Essentially there are 3 things that make a server a server, and not all
servers have all three, but that it what to aim for:
1) Reliability. You can expect a server to run 24 hours a day, 7 days a
week, for months or years at a time. Expect to pay at least $10,000 for
a PC with this kind of reliability.
2) Capacity: The ability to add lots and lots of disk space, RAM, CPUs
etc. You can add these to a PC, but expect to hit limits.

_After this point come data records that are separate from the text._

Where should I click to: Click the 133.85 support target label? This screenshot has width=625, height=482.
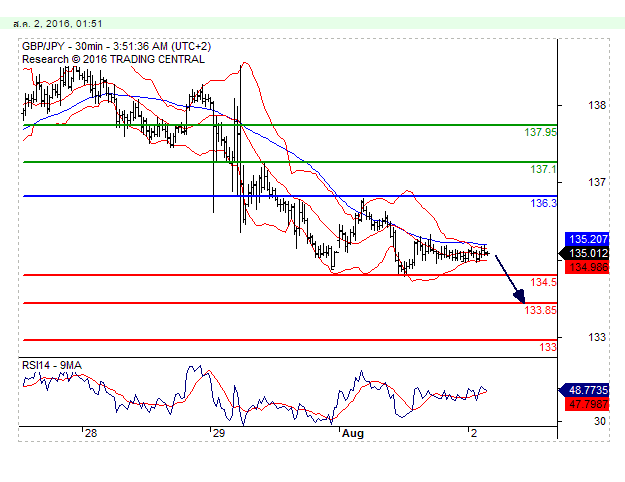click(540, 310)
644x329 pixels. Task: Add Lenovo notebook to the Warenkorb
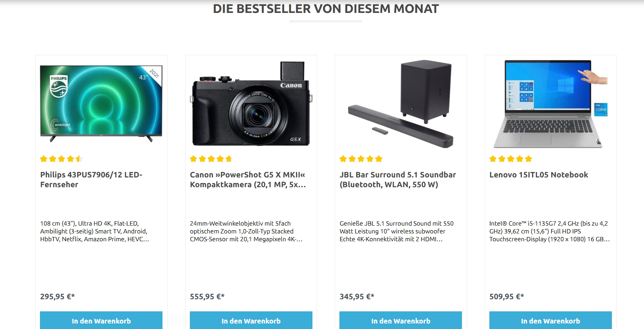point(550,321)
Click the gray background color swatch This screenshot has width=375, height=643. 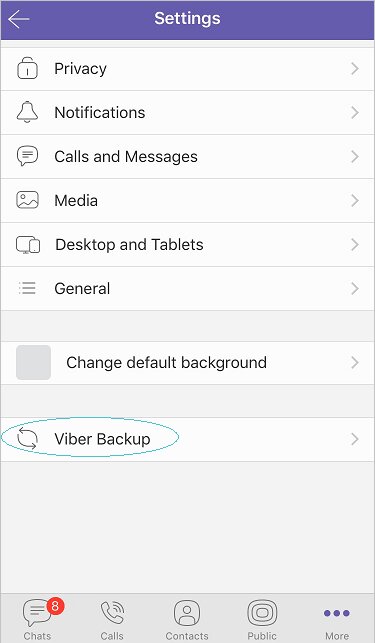[x=33, y=363]
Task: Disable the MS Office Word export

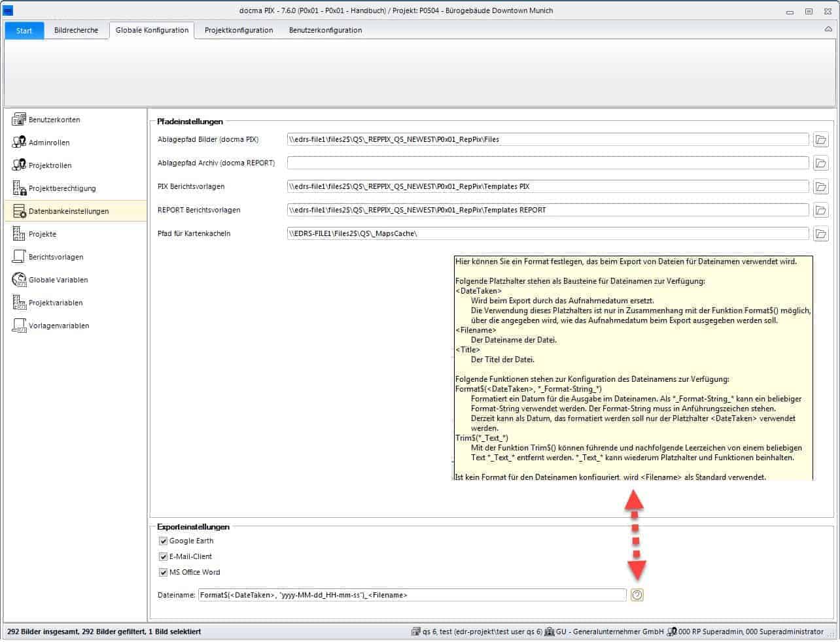Action: [x=164, y=572]
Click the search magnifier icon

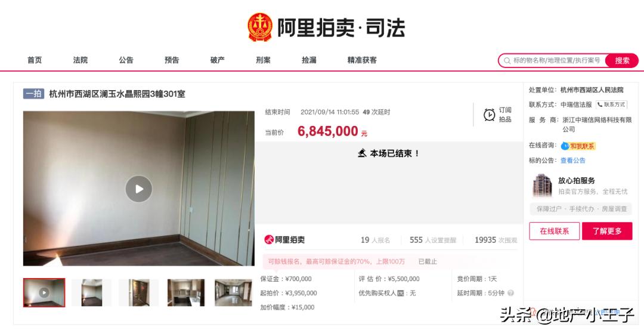pos(507,60)
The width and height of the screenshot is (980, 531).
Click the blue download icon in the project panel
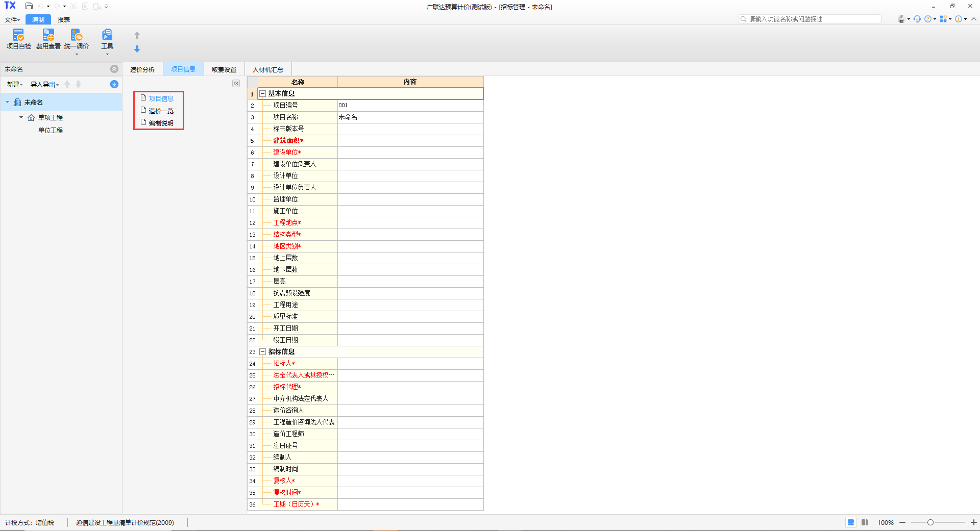pos(114,84)
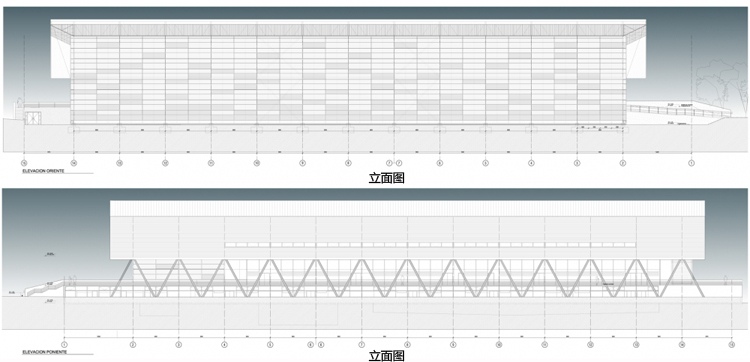Select grid axis bubble 10 in Elevacion Oriente
The height and width of the screenshot is (362, 750).
point(257,163)
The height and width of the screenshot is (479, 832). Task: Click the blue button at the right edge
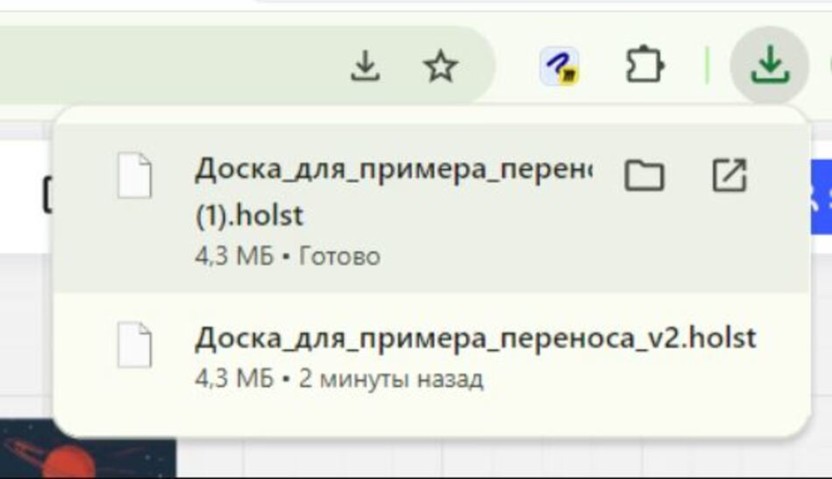tap(820, 197)
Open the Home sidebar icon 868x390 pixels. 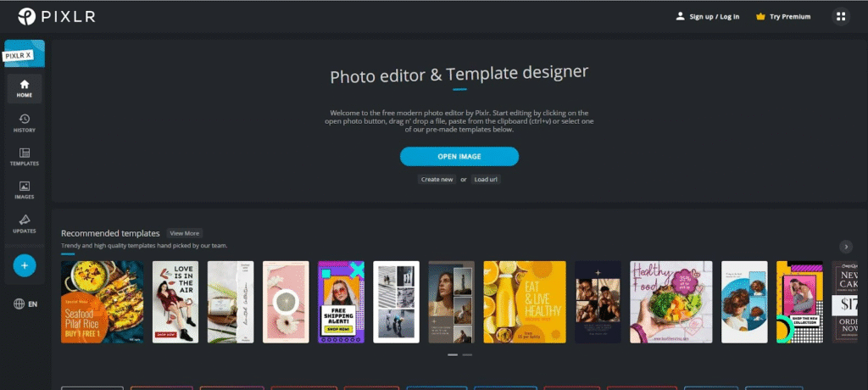point(25,88)

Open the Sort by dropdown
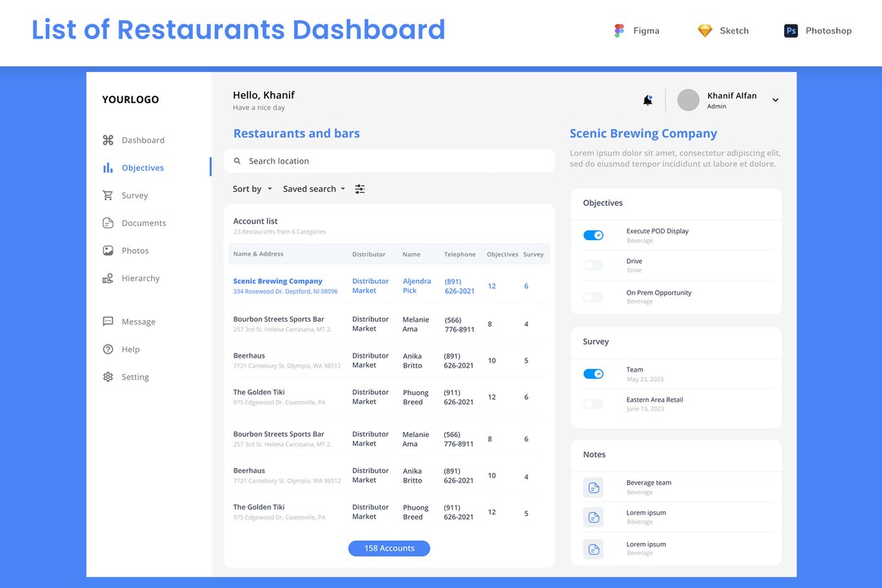(251, 189)
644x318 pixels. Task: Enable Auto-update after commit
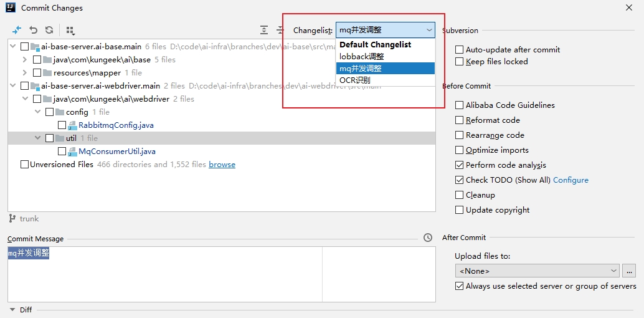(460, 50)
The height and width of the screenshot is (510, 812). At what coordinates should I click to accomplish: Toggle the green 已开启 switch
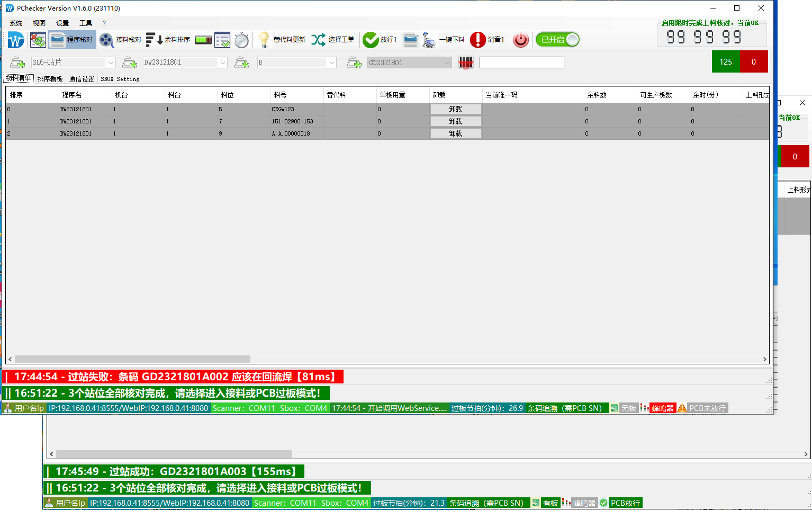click(x=557, y=40)
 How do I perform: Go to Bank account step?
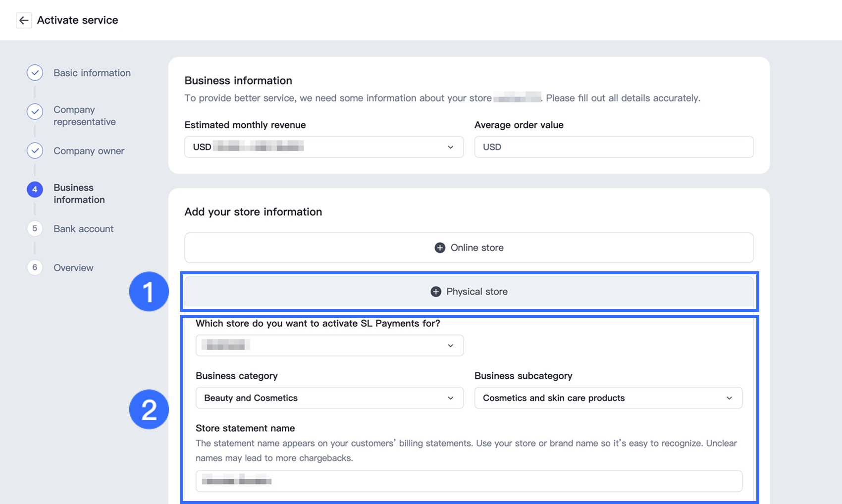[x=83, y=229]
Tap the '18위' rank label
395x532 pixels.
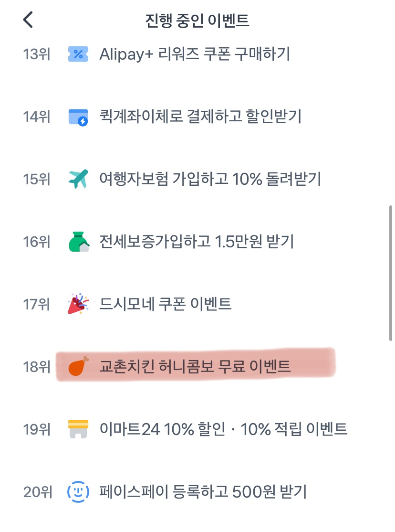point(36,367)
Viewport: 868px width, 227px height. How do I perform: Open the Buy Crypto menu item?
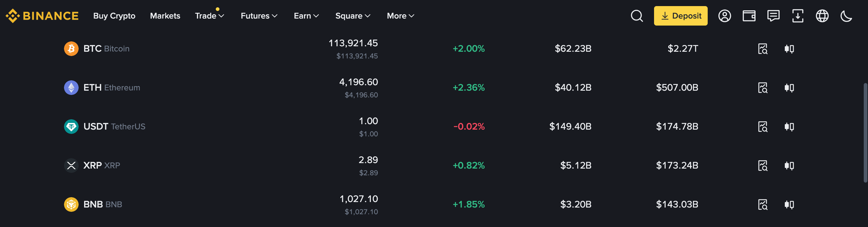pos(114,16)
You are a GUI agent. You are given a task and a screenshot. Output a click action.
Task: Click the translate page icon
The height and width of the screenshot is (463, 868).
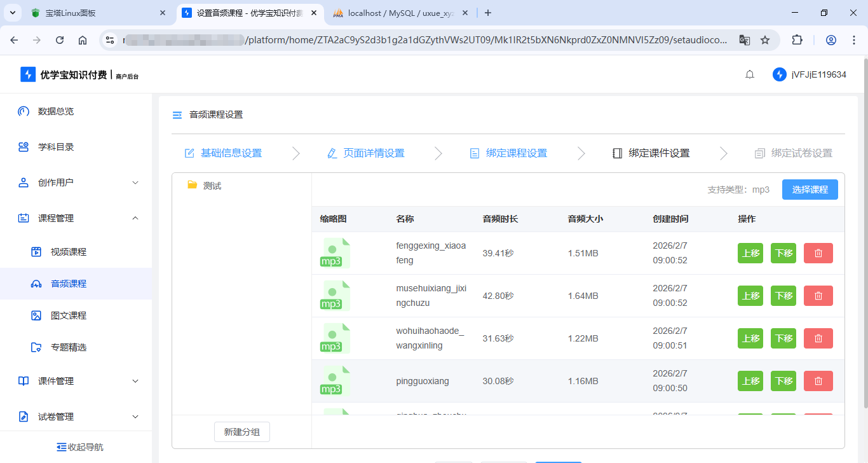(x=744, y=40)
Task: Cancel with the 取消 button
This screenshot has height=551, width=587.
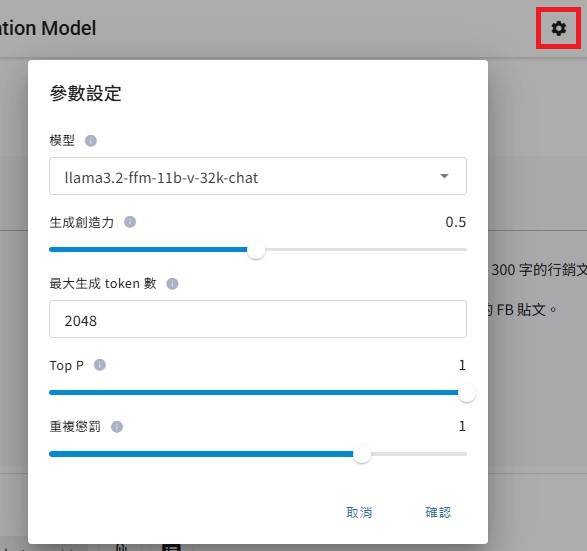Action: coord(359,512)

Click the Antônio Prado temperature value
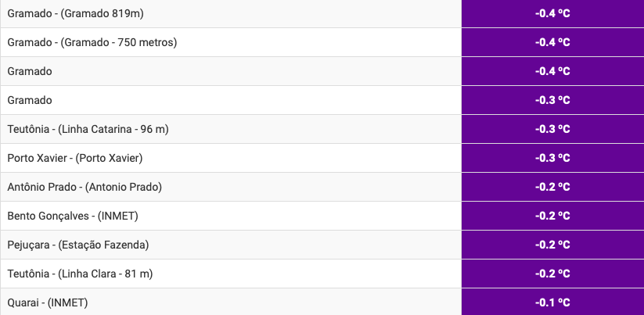pyautogui.click(x=552, y=187)
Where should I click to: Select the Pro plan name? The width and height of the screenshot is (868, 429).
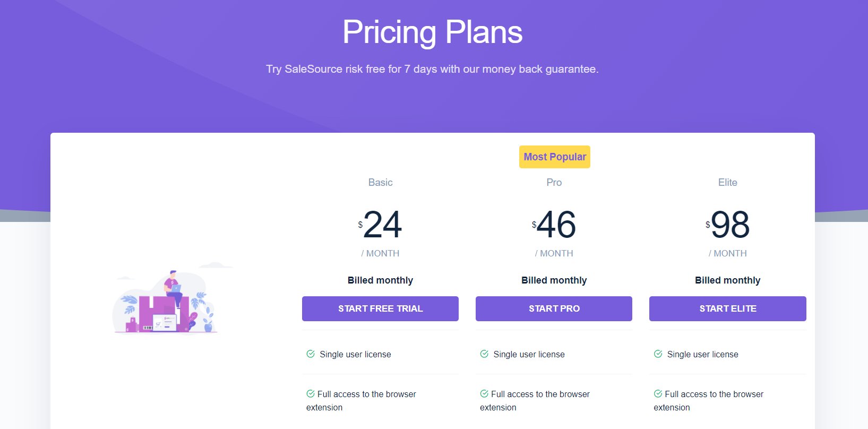[554, 183]
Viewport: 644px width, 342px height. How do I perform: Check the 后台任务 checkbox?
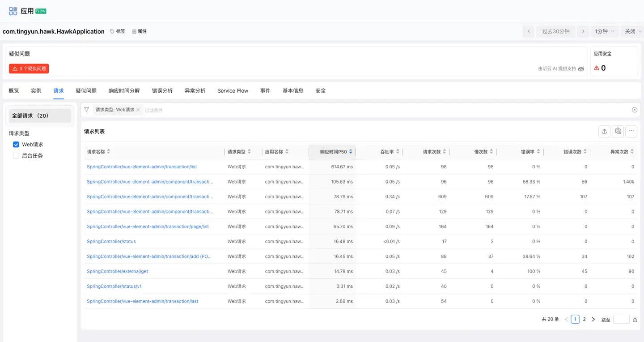coord(16,156)
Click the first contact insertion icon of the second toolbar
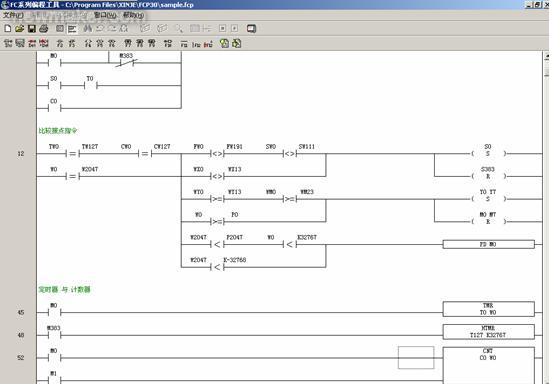This screenshot has width=549, height=384. coord(8,43)
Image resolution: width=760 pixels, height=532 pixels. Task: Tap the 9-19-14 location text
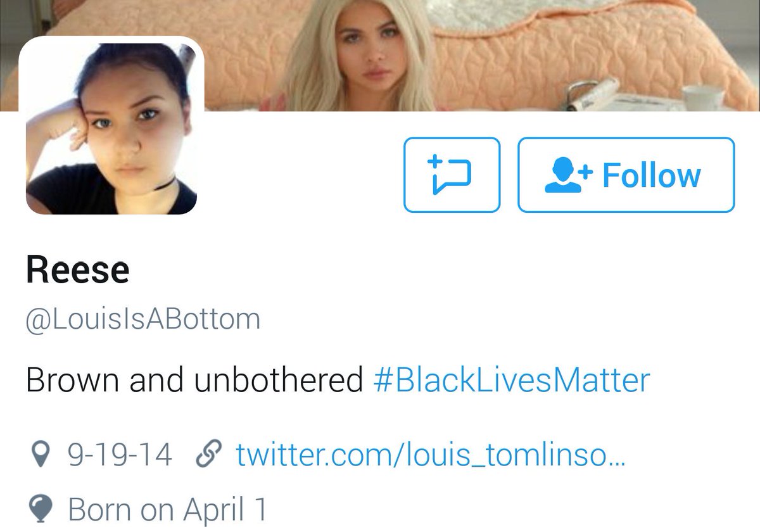[119, 455]
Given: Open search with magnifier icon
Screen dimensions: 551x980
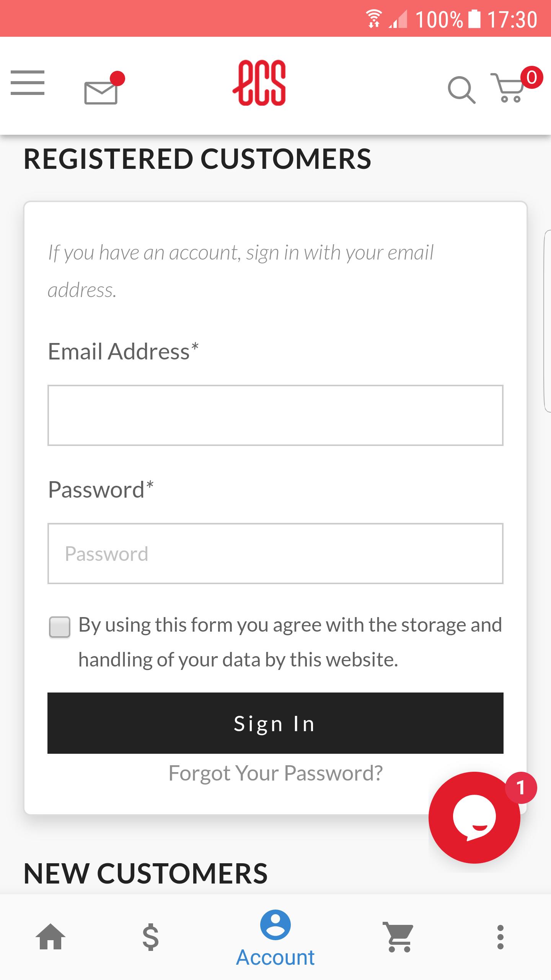Looking at the screenshot, I should pyautogui.click(x=461, y=90).
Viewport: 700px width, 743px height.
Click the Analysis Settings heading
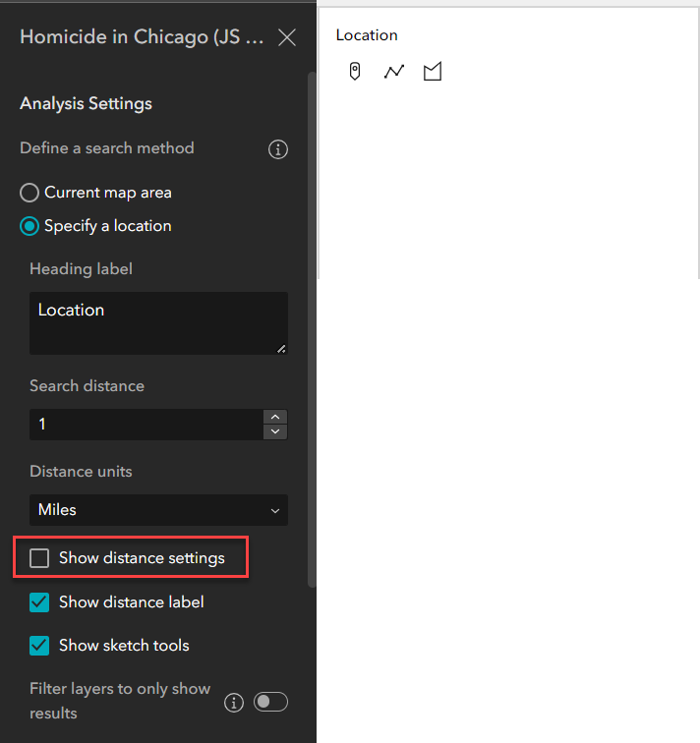[86, 103]
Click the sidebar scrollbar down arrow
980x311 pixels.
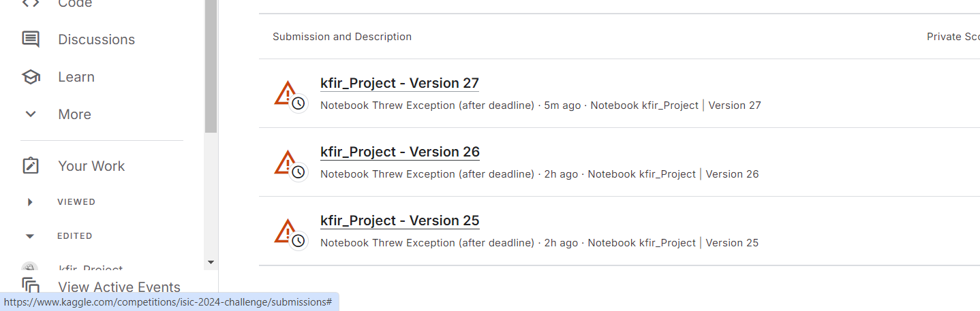(x=211, y=262)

3) Speed: The least important of these, in some ways. Similar to
Capacity.
I haven't priced a mainframe lately, but my last company's mainframe
cost $3.5 Mil, and it was a small one.
Here would be my rule of thumb: Base cost: 1-3 users: $8000
4-10 users $15000, 10-50 users $40,000, 50-100 users: $100,000
Excellant Reliability: price x 5
Rock-Solid Reliability: price x 15-25
Security: Green System: price x 1.5
Orange System: price x 6
Red System: price x 15
Black System: GM's call
Add some more money for higher system ratings, too.
All of this is off the top of my head, and IMHO.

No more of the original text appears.